Pablo Vergara

Personal information
- Full name: Pablo Nicolás Vergara
- Date of birth: September 15, 1988 (age 37)
- Place of birth: Neuquén, Argentina
- Height: 1.74 m (5 ft 9 in)
- Position: Left back; left winger;

Team information
- Current team: Lautaro de Buin
- Number: 11

Senior career*
- Years: Team / Apps / (Gls)
- 2008–2010: Banfield / 21 / (0)
- 2010–2011: Chacarita Juniors / 9 / (0)
- 2011–2012: San Martín (T) / 10 / (2)
- 2012–2013: Guillermo Brown / 25 / (3)
- 2013–2014: Unión La Calera / 32 / (1)
- 2014–2017: Boca Unidos / 56 / (2)
- 2017–2018: Almagro / 27 / (2)
- 2018–2019: Cipolletti / 30 / (7)
- 2020: Unión San Felipe / 25 / (0)
- 2021: Cobreloa / 6 / (0)
- 2021: Santiago Morning / 7 / (1)
- 2022–: Lautaro de Buin / 2 / (0)

= Pablo Vergara =

Argentine-born Chilean footballer (born 1988)
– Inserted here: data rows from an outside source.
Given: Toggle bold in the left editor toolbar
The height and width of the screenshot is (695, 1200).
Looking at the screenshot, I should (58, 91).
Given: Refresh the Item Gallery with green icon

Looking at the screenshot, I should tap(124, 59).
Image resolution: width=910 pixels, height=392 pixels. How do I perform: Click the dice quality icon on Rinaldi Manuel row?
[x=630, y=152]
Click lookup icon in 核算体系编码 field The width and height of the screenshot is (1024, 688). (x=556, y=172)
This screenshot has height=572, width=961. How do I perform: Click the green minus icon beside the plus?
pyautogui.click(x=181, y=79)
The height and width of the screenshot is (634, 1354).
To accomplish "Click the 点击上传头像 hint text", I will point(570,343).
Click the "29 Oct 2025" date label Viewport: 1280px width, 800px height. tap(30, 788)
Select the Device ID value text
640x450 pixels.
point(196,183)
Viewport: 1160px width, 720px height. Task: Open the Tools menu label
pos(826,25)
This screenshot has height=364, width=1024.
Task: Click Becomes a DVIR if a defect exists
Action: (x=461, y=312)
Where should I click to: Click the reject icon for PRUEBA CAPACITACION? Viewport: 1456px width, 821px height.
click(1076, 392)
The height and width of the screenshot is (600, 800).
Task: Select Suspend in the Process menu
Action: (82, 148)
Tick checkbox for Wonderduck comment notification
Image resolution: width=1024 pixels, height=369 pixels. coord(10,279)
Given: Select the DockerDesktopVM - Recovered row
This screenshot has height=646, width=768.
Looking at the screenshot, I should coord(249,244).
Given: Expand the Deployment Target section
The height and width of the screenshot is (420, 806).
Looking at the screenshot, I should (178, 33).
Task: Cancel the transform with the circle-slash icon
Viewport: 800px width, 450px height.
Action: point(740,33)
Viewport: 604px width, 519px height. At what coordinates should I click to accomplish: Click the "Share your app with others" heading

Pablo Nicolás Vergara (born 15 September 1988 in Neuquén) is an Argentine-Chilean football left back or left winger who plays for Lautaro de Buin in the Segunda División Profesional de Chile.

==Career==
===Club career===
Vergara made his professional debut for Banfield on 12 April 2008 in a 0–0 draw against Gimnasia y Esgrima de La Plata. In 2009, he was part of the squad that won the Argentine championship for the first time in the history of the club, clinching the Apertura 2009 championship on the final day of the season.

For the 2010–11 season, Vergara was loaned to Chacarita Juniors in the Argentine second division.

On second half 2021, he signed with Santiago Morning.